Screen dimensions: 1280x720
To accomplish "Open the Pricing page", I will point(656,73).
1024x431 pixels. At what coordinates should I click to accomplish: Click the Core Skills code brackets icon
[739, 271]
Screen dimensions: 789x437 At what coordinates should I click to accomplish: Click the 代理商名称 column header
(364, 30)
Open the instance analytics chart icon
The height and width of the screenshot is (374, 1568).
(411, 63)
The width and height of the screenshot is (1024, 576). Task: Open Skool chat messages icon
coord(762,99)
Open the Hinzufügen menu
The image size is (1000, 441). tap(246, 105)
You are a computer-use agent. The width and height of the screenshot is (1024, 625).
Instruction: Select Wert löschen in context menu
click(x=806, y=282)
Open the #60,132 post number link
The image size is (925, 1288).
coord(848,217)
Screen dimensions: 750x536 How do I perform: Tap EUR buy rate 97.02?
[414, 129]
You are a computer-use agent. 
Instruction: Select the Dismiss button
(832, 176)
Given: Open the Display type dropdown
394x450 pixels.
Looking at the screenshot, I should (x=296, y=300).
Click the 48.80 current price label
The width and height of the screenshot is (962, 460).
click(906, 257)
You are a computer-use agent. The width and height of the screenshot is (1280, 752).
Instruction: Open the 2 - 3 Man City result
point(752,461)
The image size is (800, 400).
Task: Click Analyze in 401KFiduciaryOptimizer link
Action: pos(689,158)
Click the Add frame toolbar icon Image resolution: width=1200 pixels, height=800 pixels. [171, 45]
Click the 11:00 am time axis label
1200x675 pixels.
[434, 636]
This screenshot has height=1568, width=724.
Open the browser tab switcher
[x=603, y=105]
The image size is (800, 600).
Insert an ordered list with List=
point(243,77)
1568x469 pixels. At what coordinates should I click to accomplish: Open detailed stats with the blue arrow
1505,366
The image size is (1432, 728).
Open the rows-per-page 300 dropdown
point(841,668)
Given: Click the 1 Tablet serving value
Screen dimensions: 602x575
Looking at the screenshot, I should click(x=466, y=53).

☆ ☆ ☆ ☆

▸ **Problem statement**:
Would you write out all of the data again, unchanged?

▸ **Response area**:
Screen dimensions: 1280x720
To accomplish "Open the Pricing page", I will point(656,73).
1024x431 pixels. At what coordinates should I click to accomplish: Click the Core Skills code brackets icon
[739, 271]
Screen dimensions: 789x437 At what coordinates should I click to accomplish: Click the 代理商名称 column header
(364, 30)
Open the instance analytics chart icon
The height and width of the screenshot is (374, 1568).
(411, 63)
The width and height of the screenshot is (1024, 576). Task: Open Skool chat messages icon
coord(762,99)
Open the Hinzufügen menu
The image size is (1000, 441). tap(246, 105)
You are a computer-use agent. The width and height of the screenshot is (1024, 625).
Instruction: Select Wert löschen in context menu
click(x=806, y=282)
Open the #60,132 post number link
The image size is (925, 1288).
coord(848,217)
Screen dimensions: 750x536 How do I perform: Tap EUR buy rate 97.02?
[414, 129]
You are a computer-use agent. 
Instruction: Select the Dismiss button
(832, 176)
Given: Open the Display type dropdown
394x450 pixels.
Looking at the screenshot, I should (x=296, y=300).
Click the 48.80 current price label
The width and height of the screenshot is (962, 460).
click(906, 257)
You are a computer-use agent. The width and height of the screenshot is (1280, 752).
Instruction: Open the 2 - 3 Man City result
point(752,461)
The image size is (800, 400).
Task: Click Analyze in 401KFiduciaryOptimizer link
Action: pos(689,158)
Click the Add frame toolbar icon Image resolution: width=1200 pixels, height=800 pixels. [171, 45]
Click the 11:00 am time axis label
1200x675 pixels.
[434, 636]
This screenshot has height=1568, width=724.
Open the browser tab switcher
[x=603, y=105]
The image size is (800, 600).
Insert an ordered list with List=
point(243,77)
1568x469 pixels. At what coordinates should I click to accomplish: Open detailed stats with the blue arrow
1505,366
The image size is (1432, 728).
Open the rows-per-page 300 dropdown
point(841,668)
Given: Click the 1 Tablet serving value
Screen dimensions: 602x575
Looking at the screenshot, I should click(x=466, y=53).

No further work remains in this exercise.